Table Contents

What is DeepRec
How to Use
Benchmark Results
References

What is DeepRec

DeepRec is a portable, flexible and comprehensive library including a variety of state-of-the-art deep learning based recommendation models. It aims to solve the item ranking task. In current version, DeepRec supports two kinds of methods: feature-based methods and knowledge-enhanced methods. In feature-based methods, deep learning models are applied to the extracted feature files with the specified format. In knowledge-enhanced methods, the signals from knowledge graph are leveraged to improve the recommendation performance. Current supported models are listed in the following, more methods will be expected in the near future.

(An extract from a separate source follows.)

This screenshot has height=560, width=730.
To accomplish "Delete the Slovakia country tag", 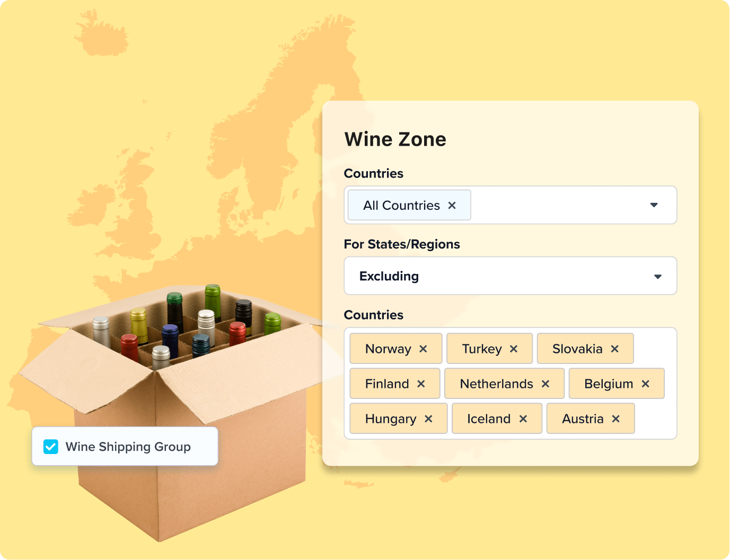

currently supported models

model	type	data format	configuration example
lr	feature-based	/data_format/libffm_format.md	/config/lr.yaml
fm	feature-based	/data_format/libffm_format.md	/config/fm.yaml
dnn	feature-based	/data_format/libffm_format.md	/config/dnn.yaml
ipnn	feature-based	/data_format/libffm_format.md	/config/ipnn.yaml
opnn	feature-based	/data_format/libffm_format.md	/config/opnn.yaml
deepWide	feature-based	/data_format/libffm_format.md	/config/deepWide.yaml
deepFM	feature-based	/data_format/libffm_format.md	/config/deepFM.yaml
deep&cross	feature-based	/data_format/libffm_format.md	/config/deepcross.yaml
din	feature-based	/data_format/din_format.md	/config/din.yaml
cccfnet	feature-based	/data_format/cccfnet_format.md	/config/cccfnet_classfy.yaml, /config/cccfnet_regress.yaml
dkn	knowledge-enhanced	/data_format/dkn_format.md	/config/dkn.yaml
exDeepFM	feature-based	/data_format/libffm_format.md	/config/exDeepFM.yaml
ripple	knowledge-enhanced	/data_format/ripple_format.md	/config/ripple.yaml
mkr	knowledge-enhanced	/data_format/mkr_format.md	/config/mkr.yaml

Table 1

How to Use

Requirement

Enviroment: linux, python 3
Dependent packages: tensorflow (>=1.7.0), sklearn, yaml, numpy

Usage

For each method, prepare your data as the corresponding format listed in Table 1.
Edit the corresponding configuration file listed in Table 1, to set the parameters for your method, such as training filename, testing filename, and so on. In directory /wiki, we give more explainations about each method's related parameters in the configuration file.
Run this kind of command "python mainArg.py [the choosed model name] train/infer"

Examples

Here, we give the example of running ExDeepFM, more examples can be found here.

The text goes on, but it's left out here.